Does anyone have a good source for these bearings? Maybe there is another compatible option out there?

IIRC Airlift has a specific part number for em, but I need to look it up, can't remember it. Couple of years ago tried calling them to get a replacement directly from them and they gave me the mk4 rebuild kit. Oh well, at least my brother was able to use it


----------



## HaydenVR6 (Jul 21, 2011)

Just ordered some from Airlift themselves.

#11037 $29ea

Do you have the bracket/welded the base of the bag to the strut?


----------



## Plausible (Jul 11, 2016)

Pretty sure I have four or five in my toolbox. 

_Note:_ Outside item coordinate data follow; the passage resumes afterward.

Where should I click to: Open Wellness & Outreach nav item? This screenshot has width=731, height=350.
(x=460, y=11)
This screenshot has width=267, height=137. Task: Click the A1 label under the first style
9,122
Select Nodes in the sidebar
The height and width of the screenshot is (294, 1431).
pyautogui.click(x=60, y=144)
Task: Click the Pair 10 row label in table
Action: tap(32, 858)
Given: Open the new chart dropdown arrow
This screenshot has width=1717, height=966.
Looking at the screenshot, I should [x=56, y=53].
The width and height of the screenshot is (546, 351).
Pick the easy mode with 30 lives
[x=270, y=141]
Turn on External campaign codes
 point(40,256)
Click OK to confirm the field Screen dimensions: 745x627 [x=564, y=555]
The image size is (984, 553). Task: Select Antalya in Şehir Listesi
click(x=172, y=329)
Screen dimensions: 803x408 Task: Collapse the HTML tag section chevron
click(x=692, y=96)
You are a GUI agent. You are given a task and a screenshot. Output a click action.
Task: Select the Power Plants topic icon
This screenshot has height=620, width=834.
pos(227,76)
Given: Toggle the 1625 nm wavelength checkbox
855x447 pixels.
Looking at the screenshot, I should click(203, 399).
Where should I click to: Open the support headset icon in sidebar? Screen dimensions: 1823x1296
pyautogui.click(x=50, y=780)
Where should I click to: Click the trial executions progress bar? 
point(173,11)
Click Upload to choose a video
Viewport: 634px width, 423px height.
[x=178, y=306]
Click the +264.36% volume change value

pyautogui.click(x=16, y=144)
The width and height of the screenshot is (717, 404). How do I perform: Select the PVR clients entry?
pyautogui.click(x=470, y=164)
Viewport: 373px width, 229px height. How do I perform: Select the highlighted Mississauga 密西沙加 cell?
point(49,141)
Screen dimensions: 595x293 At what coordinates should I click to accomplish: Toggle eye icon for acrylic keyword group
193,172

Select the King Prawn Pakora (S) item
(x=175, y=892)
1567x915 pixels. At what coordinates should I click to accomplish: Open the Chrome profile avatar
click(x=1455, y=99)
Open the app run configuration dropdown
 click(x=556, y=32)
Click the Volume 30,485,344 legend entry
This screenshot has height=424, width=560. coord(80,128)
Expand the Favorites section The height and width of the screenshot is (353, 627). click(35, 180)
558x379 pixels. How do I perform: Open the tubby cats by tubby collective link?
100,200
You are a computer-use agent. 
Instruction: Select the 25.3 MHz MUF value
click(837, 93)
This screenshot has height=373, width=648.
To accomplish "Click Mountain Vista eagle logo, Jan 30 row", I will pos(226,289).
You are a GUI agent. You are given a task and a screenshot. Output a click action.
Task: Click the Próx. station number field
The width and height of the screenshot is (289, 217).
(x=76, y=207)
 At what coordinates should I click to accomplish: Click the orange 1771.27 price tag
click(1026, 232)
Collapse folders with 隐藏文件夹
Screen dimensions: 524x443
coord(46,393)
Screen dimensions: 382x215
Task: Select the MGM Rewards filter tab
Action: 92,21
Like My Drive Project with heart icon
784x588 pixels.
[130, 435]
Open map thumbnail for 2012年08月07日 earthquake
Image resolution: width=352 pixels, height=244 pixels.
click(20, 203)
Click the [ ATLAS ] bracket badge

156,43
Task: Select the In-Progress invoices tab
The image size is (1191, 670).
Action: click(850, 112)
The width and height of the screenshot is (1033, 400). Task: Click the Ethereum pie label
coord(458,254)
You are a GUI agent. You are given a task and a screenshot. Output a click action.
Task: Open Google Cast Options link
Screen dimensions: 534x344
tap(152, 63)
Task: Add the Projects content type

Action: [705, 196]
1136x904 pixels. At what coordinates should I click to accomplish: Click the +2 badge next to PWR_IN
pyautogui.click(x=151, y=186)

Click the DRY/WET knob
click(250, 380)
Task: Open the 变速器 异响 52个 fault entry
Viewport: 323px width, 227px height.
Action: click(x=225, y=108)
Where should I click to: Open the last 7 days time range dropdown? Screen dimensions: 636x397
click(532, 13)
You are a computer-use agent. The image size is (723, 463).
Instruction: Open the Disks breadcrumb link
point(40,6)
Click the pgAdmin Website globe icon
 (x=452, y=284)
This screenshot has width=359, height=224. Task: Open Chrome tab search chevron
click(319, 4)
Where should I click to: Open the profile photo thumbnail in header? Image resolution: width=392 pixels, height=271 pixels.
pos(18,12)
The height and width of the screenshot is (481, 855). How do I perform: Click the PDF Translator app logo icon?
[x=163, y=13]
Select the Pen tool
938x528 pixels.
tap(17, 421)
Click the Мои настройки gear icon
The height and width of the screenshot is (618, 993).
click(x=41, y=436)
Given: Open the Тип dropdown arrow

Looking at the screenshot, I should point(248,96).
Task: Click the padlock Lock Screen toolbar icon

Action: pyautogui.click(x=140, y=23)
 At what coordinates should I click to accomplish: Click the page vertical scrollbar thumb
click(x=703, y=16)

Shoot me a PM, I'll sell for less than $30.


----------



## scottybones (Jan 5, 2008)

HaydenVR6 said:


> Just ordered some from Airlift themselves.
> 
> #11037 $29ea
> 
> Do you have the bracket/welded the base of the bag to the strut?


Holy crap? $29 each? I got mine off eBay for less than $25 shipped. But I guess good to know they at least have em. 

And no, I don't not have them welded. No spinning with the VR mounts. However, I have a 'whomp, whomp' noise when driving; especially on the PS side. Especially pronounced when it's cooler out. New mounts/bearings don't rectify it. Actually had the noise for a few years.

Perhaps I've been driving around with a blown strut? I mean I have been dailying these for the past 4 years. But I see no leakage ...


----------



## scottybones (Jan 5, 2008)

Plausible said:


> Pretty sure I have four or five in my toolbox.
> 
> Shoot me a PM, I'll sell for less than $30.


:beer:


----------